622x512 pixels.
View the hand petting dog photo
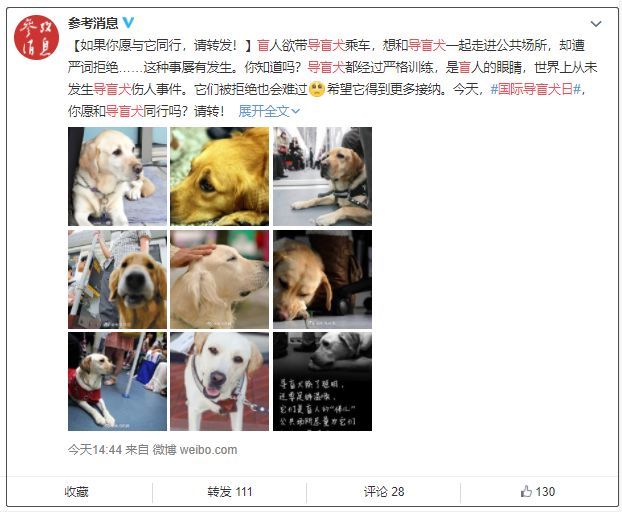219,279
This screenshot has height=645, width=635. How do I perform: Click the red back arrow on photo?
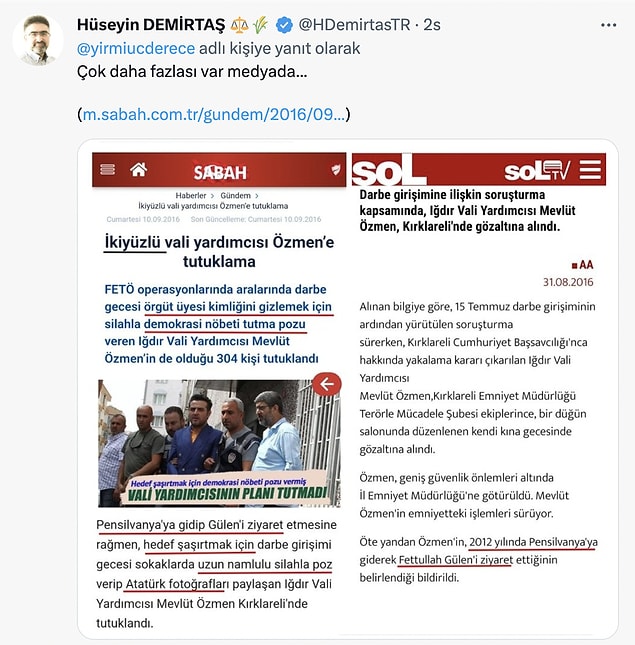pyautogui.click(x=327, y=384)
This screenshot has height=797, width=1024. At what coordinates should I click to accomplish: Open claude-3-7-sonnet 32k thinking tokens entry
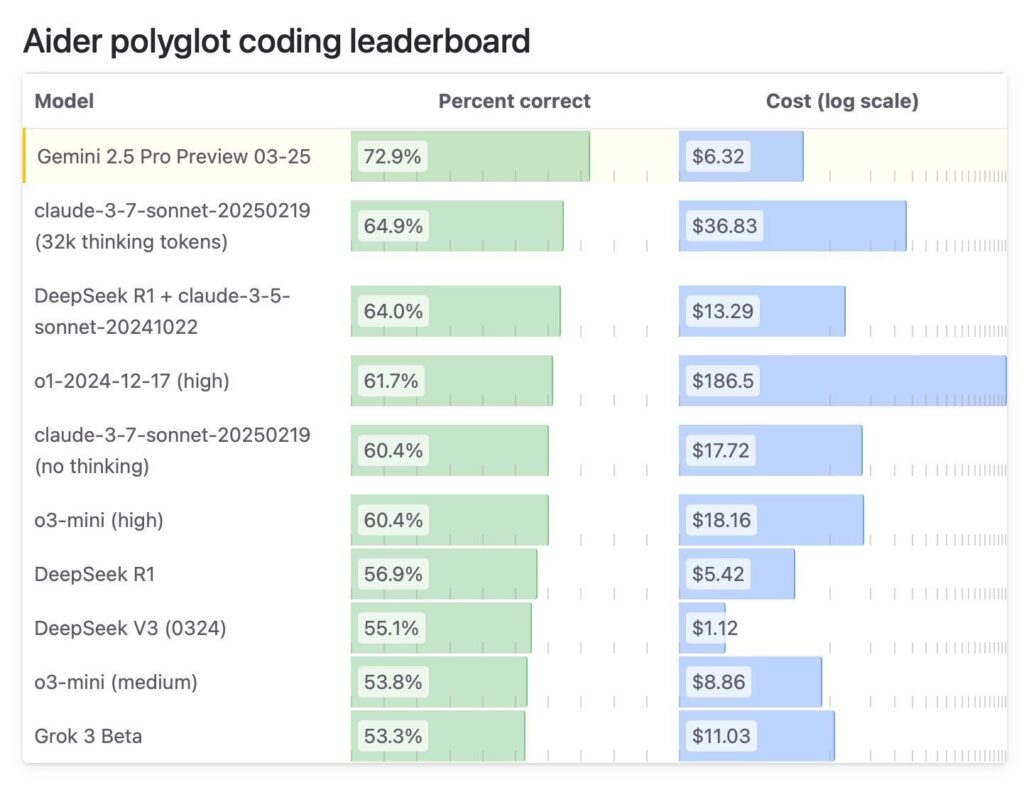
━━━━━━━━━━━━━━━━
Problem statement
Copy all the records above exactly, but leave out the pictures.

Solution to the exercise
622x512 pixels.
View the hand petting dog photo
219,279
This screenshot has height=645, width=635. How do I perform: Click the red back arrow on photo?
pyautogui.click(x=327, y=384)
This screenshot has height=797, width=1024. At what coordinates should I click to accomplish: Open claude-3-7-sonnet 32k thinking tokens entry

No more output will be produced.